Depois de agradecer a Trump ‘por sua calorosa hospitalidade”, tratou de convidá-lo para visitar o Brasil e passou à bajulação: “sempre fui um admirador dos EUA e essa admiração aumentou com sua chegada à presidência”.

Genericamente anunciou que a reunião de 20 minutos, que com o tempo de tradução terá resultado em manifestações de pouco mais de 5 minutos de cada um dos presidentes teriam servido para “destravar assuntos que estavam na pauta há décadas.” E resumiu assim seu papel de súdito dos EUA: “hoje o Brasil tem um presidente que não é anti americanos, algo inédito há décadas”

Repetiu o anuncio da medida unilateral de considerar os “norte-americanos” acima de outros países (o verdadeiro “deus” acima de todos) ao comunicar oficialmente que o “governo brasileiro concedeu a isenção de vistos para os norte-americanos”a pretexto de “estimular turismo e negócios”.

E anunciou ou repetiu outras medidas de interesse do grande capital norte-americano como “lançamento de foro de energia” (para aumentar a entrega do petróleo e de outras riquezas e diminuir as barreiras, como a legislação ambiental que os EUA consideram excessiva, querem liberdade para promover mais “Brumadinhos”), o “centro de lançamento de  de Alcântara” e a “cooperação militar vem se ampliando”, desfechando ataques  e calúnias contra a Venezuela, bem a gosto do seu “chefe” e anfitrião.

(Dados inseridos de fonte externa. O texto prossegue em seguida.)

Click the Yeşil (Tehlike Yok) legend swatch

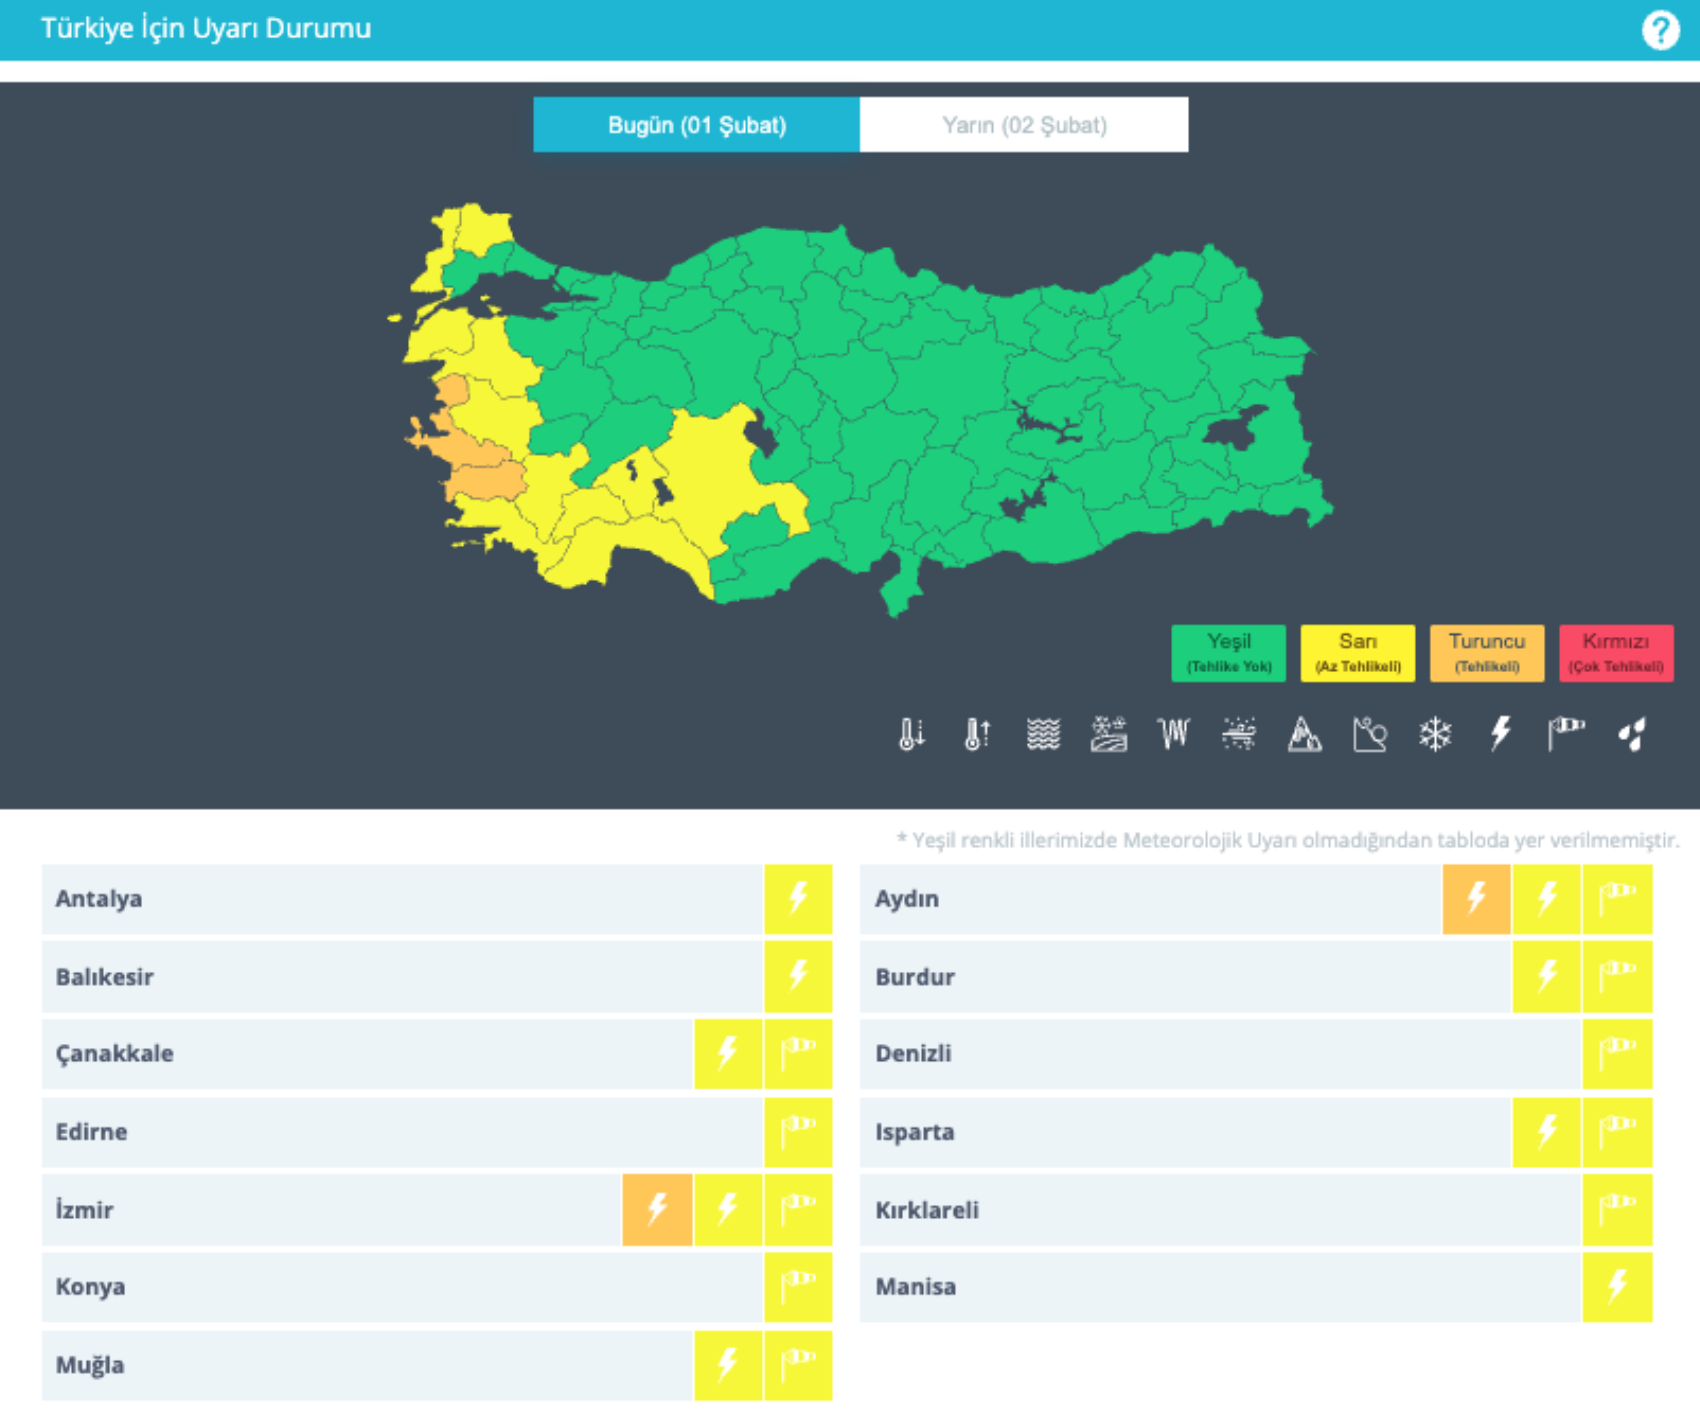tap(1228, 653)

Indagado, na curta entrevista coletiva armada na casa Branca, sobre a posição do Brasil “se os EUA realizarem uma intervenção militar na Venezuela”,  Bolsonaro, além de repetir elogios a Trump desconversou afirmando ser uma “questão de estratégia…. não pode ser debatida aqui” e repetiu a atitude ilegal de permitir que o território brasileiro seja usado pelos EUA nas provocações contra o povo venezuelano afirmando que “permitiu que alimentos dos EUA fosse deslocados por Roraima” durante a tentativa fracassada da operação fracassada da “ajuda humanitária.

Por todas as formas, o governo Bolsonaro usou criar com a visita e várias firulas pessoais e familiares, como a visita à Cia, fora da agenda pública que foi vazada (intencionalmente ou não?), a substituição do ministro das Relações Exteriores pelo seu filho e deputado, na reunião reservada com Trump etc., buscou fazer da viagem uma demonstração de força, de prestígio, para amenizar a crise interna do seu governo que segundo o próprio filósofo Olavo de Carvalho, apontado como “guru” de Bolsonaro e líder de uma das alas mais reacionárias do governo está de mãos amarradas por militares próximos com “mentalidade golpista”, a quem chamou de “bando de cagões” (Carvalho assinalou, na véspera da visita que o governo Bolsonaro ‘vai acabar em seis meses, se continuar assim“).

Buscou criar uma imagem de força mas mostrou mais submissão e que é nada mais do que um funcionário do imperialismo empenhado em entregar o país para aqueles que consideram como o verdadeiro “deus acima de todos”.